Dalam perspektif pelestarian budaya, kondisi tersebut justru memberikan manfaat. Banyak situs purbakala mengalami kerusakan akibat penjarahan maupun pembangunan tanpa pengawasan. Sedangkan kawasan Bandaralim relatif tetap terjaga karena masyarakat menghormatinya sebagai tempat yang tidak boleh di ganggu.

Perlindungan yang dilakukan secara tradisional tersebut menjadi salah satu faktor yang memungkinkan berbagai artefak kuno masih bertahan hingga sekarang dan dapat di teliti oleh para ahli.

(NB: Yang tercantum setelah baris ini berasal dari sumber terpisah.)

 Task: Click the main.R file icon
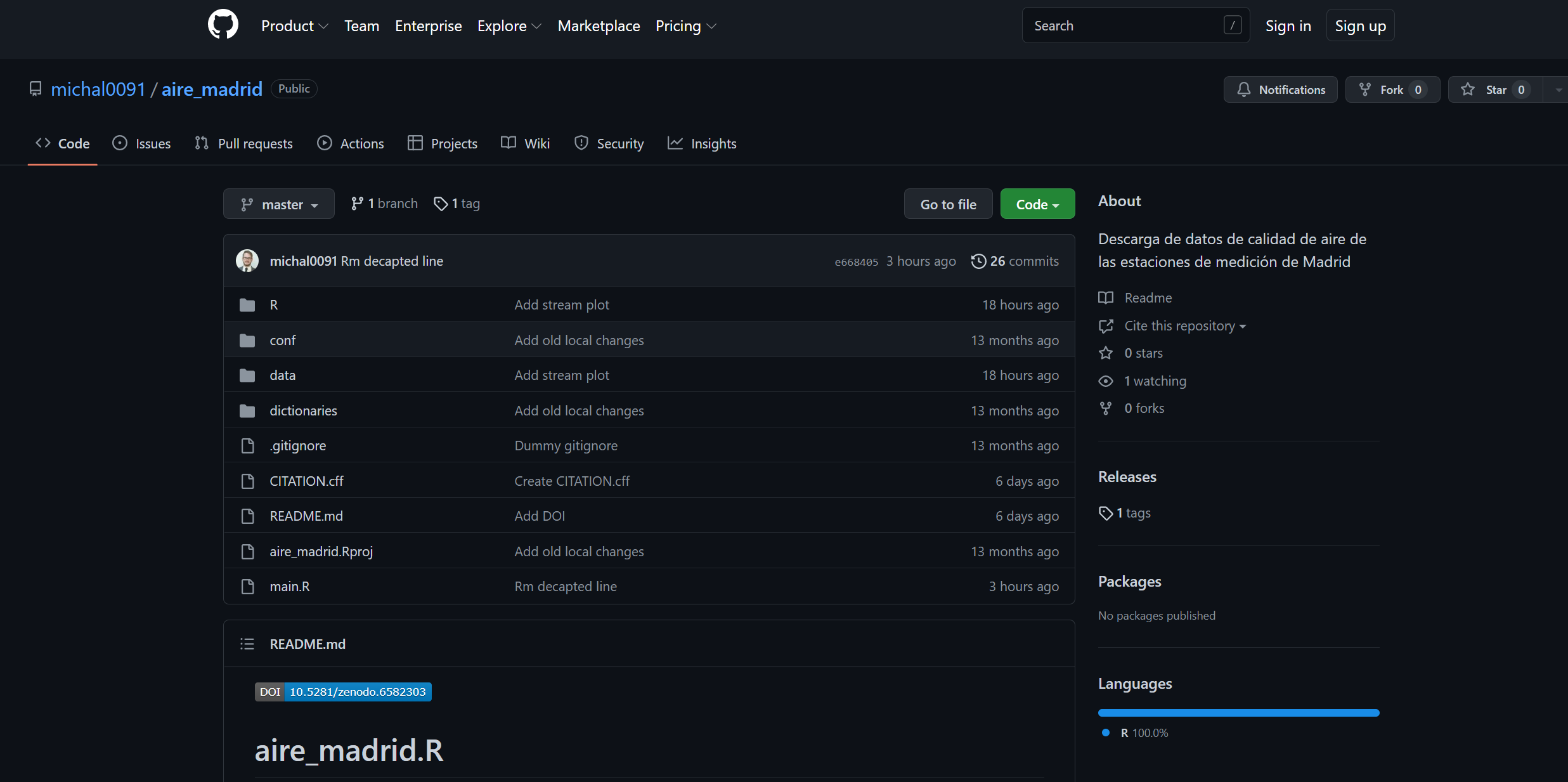point(247,587)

Berpotensi Menjadi Warisan Budaya Bernilai Tinggi

Temuan arkeologis di Bandaralim membuka peluang di laksanakannya penelitian yang lebih komprehensif. Penggalian ilmiah di perlukan untuk mengetahui apakah masih terdapat fondasi, dinding, atau struktur lain yang dapat mengungkap bentuk asli bangunan pada masa lalu.

Apabila dugaan mengenai keberadaan candi dapat di buktikan melalui penelitian lanjutan, situs ini berpotensi menjadi salah satu warisan budaya penting di Kabupaten Nganjuk. Selain memberikan kontribusi terhadap pengembangan ilmu sejarah dan arkeologi. Keberadaan situs tersebut juga dapat di manfaatkan sebagai sarana pendidikan, pelestarian budaya, serta pengembangan wisata sejarah yang tetap mengedepankan prinsip konservasi.

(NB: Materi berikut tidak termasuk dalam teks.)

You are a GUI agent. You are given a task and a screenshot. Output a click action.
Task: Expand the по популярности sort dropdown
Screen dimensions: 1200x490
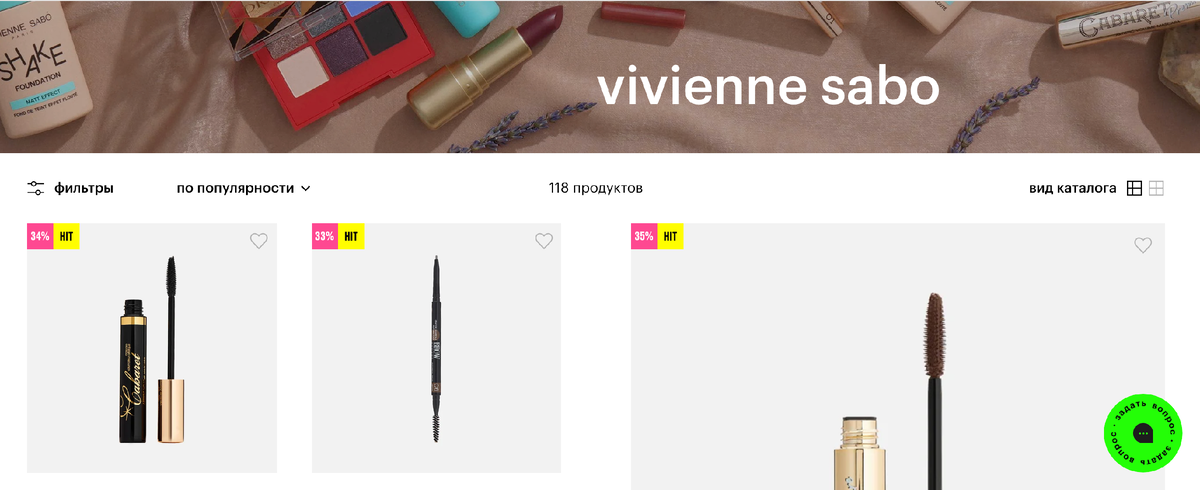point(244,188)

Penelitian yang berkelanjutan di harapkan mampu membuka lembaran baru mengenai perkembangan peradaban Jawa Timur pada masa Kerajaan Medang. Dengan demikian, situs Bandaralim tidak hanya menjadi bagian dari cerita masyarakat setempat. Tetapi juga menjadi bukti penting perjalanan sejarah Nusantara yang layak di jaga untuk generasi mendatang.